The video reviews a one-year experience with a local AI server rig featuring four NVIDIA RTX 3090 GPUs on an AMD EPYC platform, highlighting the cost-effective and efficient use of consumer-grade components like the Gigabyte B650 motherboard and Ryzen 5 9600X CPU for inference workloads. It emphasizes practical considerations such as cooling, power management, and motherboard choice, concluding that this setup offers excellent value and performance for AI inference tasks while advising viewers to tailor their builds based on specific needs and budgets.
The video provides a comprehensive one-year review of a local AI server rig built with four NVIDIA RTX 3090 GPUs, totaling 96 GB of VRAM. The rig is based on an AMD EPYC platform, which is praised for its suitability in multi-GPU setups. The frame used is an old-school GPU mining frame, which remains an excellent choice for housing four to six GPUs, depending on their size. The reviewer notes some limitations due to modifications made to accommodate a radiator but still highly recommends the mining rig frame for its functionality and ease of use.
A significant focus is placed on the motherboard choice, specifically a Gigabyte B650 Eagle, which is an affordable option with four full-size PCIe slots. This motherboard supports four GPUs and is suitable for inference workloads, where PCIe bandwidth is less critical. The reviewer emphasizes that for inference tasks, PCIe generation and lane width have minimal impact on performance since models are loaded entirely into VRAM. The Ryzen 5 9600X CPU is recommended for its high single-core speed, which significantly affects token processing speed during inference.
The video also discusses the concept of having a lead GPU paired with follower GPUs, especially when mixing different GPU models. For tasks like image and video generation, having a powerful lead GPU such as a 4090 or 5090 is beneficial, while follower GPUs can handle less demanding workloads. However, for heavy image or video generation across multiple GPUs, a server or workstation motherboard with higher PCIe bandwidth and better CPU options like the AMD Threadripper Pro is advised to avoid bottlenecks.
Cooling and power considerations are also addressed. The reviewer suggests upgrading to larger, higher-speed fans for better airflow and noise control, noting that the current silent fans are very quiet but somewhat outdated. Water cooling is deemed unnecessary, with cheaper air cooling options like the Peerless Assassin 120 being sufficient. Power consumption is managed by setting power limits on the GPUs, significantly reducing idle wattage without impacting most inference workloads. However, for intensive image or video generation, higher power limits are necessary to maximize performance.

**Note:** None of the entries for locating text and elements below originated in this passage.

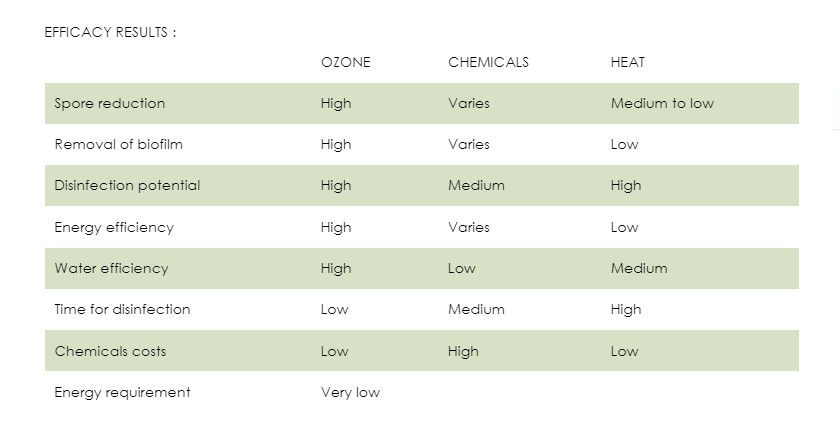Select the CHEMICALS column header

pyautogui.click(x=488, y=62)
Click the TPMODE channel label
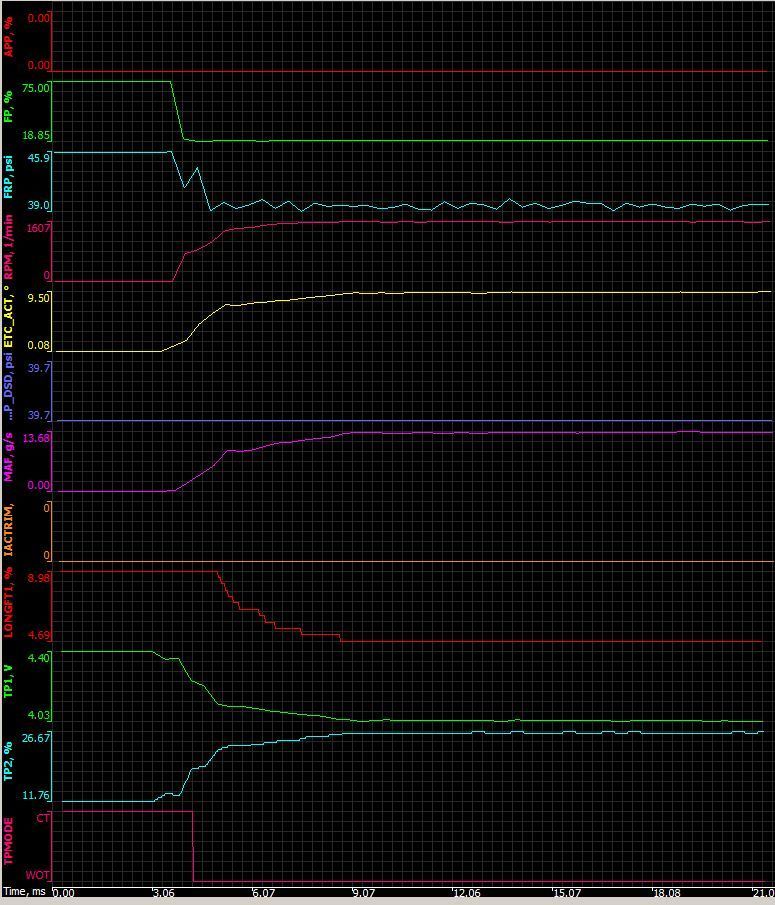Screen dimensions: 775x905 pyautogui.click(x=9, y=842)
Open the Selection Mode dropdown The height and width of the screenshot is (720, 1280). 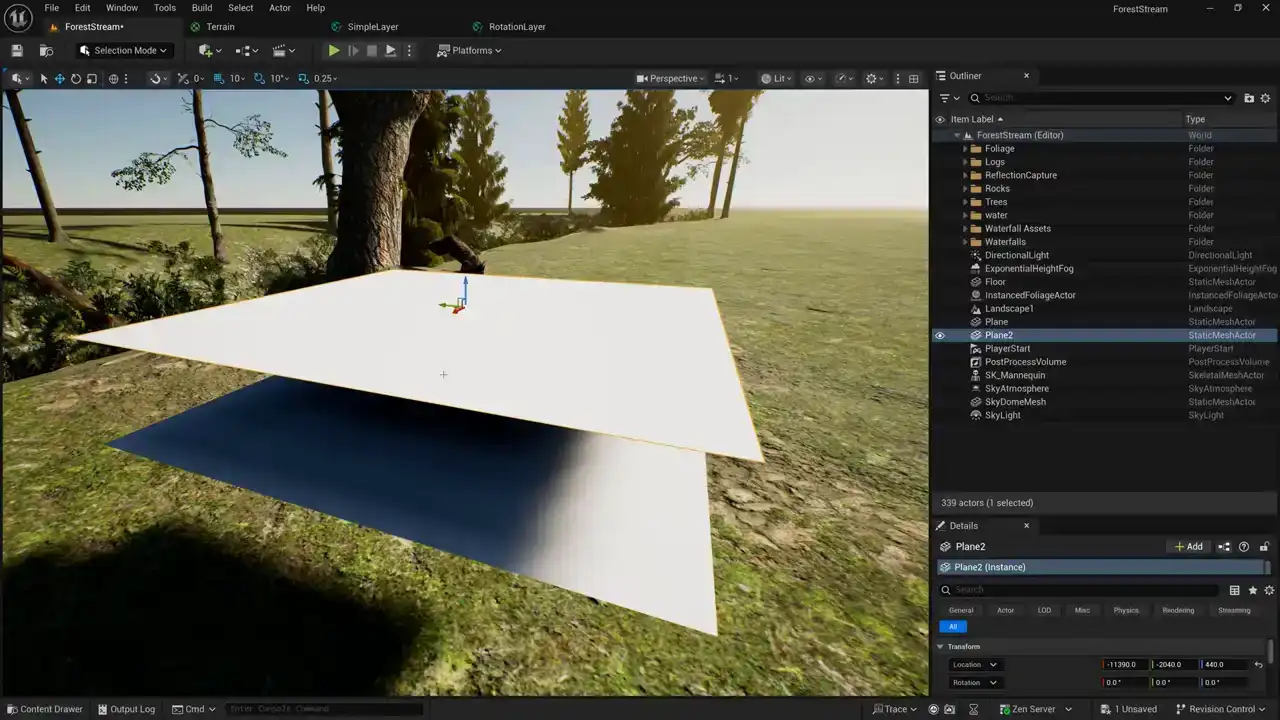125,51
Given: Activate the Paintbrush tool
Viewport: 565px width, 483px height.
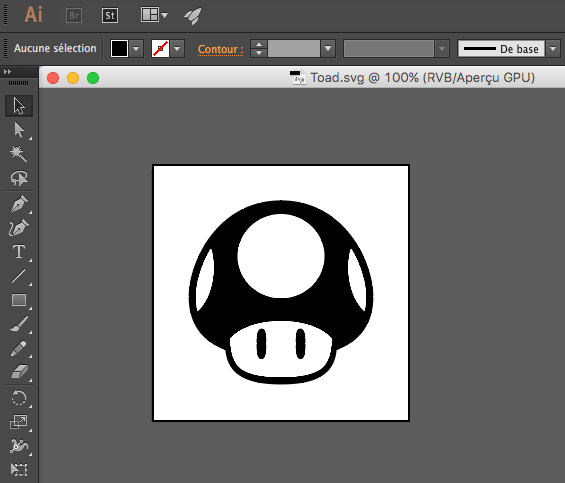Looking at the screenshot, I should tap(19, 324).

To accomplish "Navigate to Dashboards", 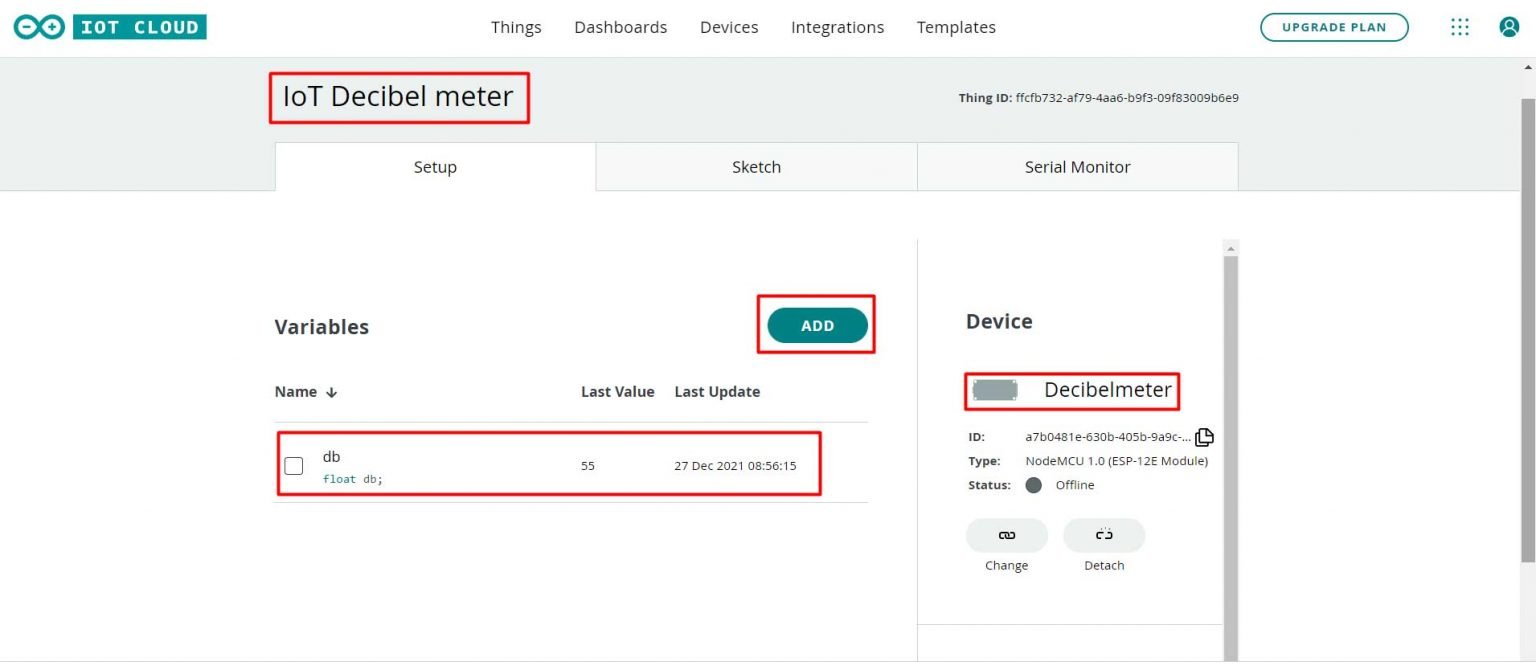I will 620,27.
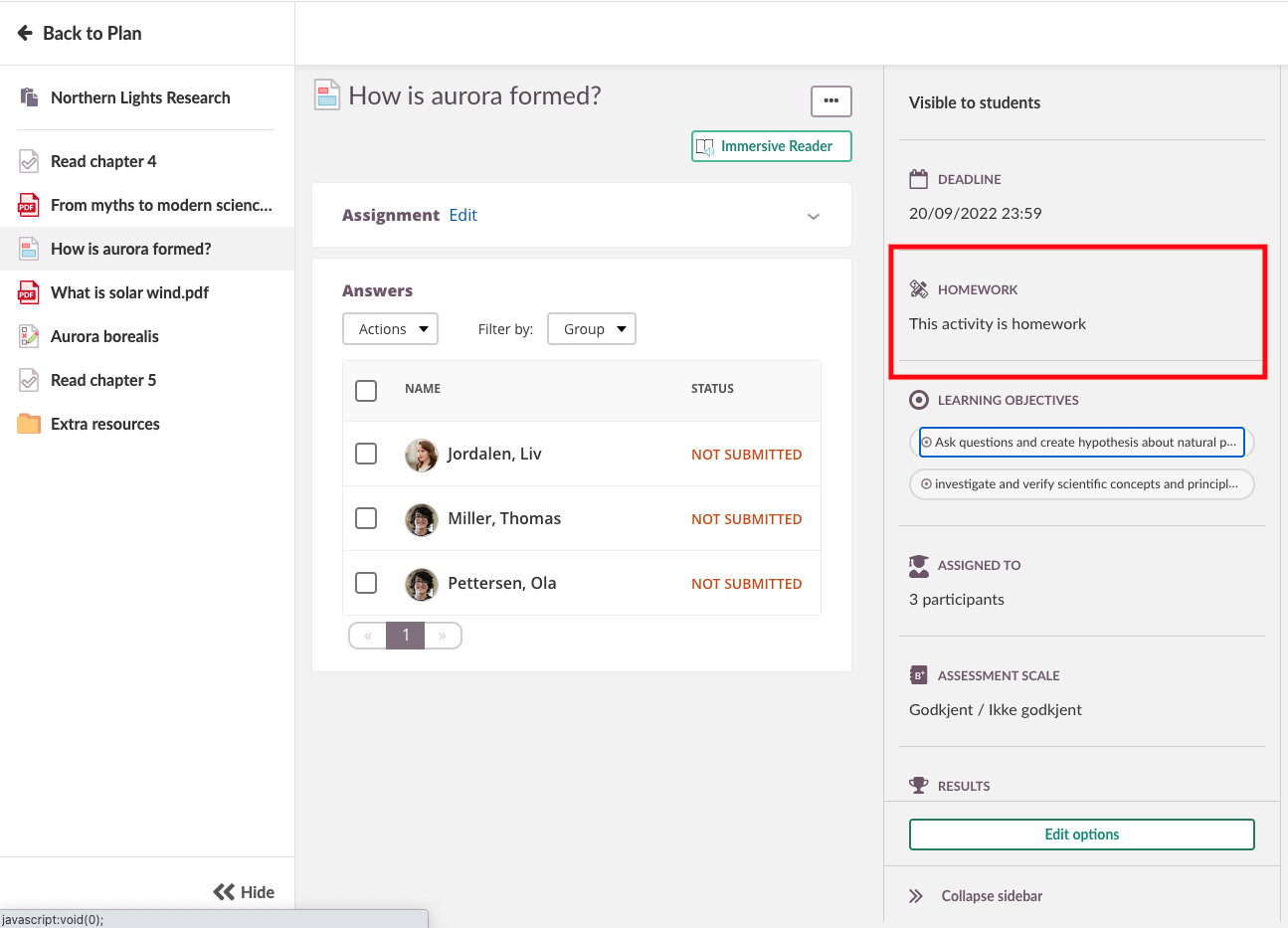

In conclusion, the reviewer highlights that this quad 3090 rig setup offers excellent value, especially for inference tasks, and could save around $1,250 compared to more expensive configurations. The choice of consumer-grade components like the B650 motherboard, Ryzen 5 CPU, and standard DDR5 RAM simplifies the build and reduces costs. The rig is quieter than typical desktop PCs and performs well within its intended use cases. The video encourages viewers to consider their specific use cases, power requirements, and budget when building a similar AI server rig and invites questions and engagement in the comments.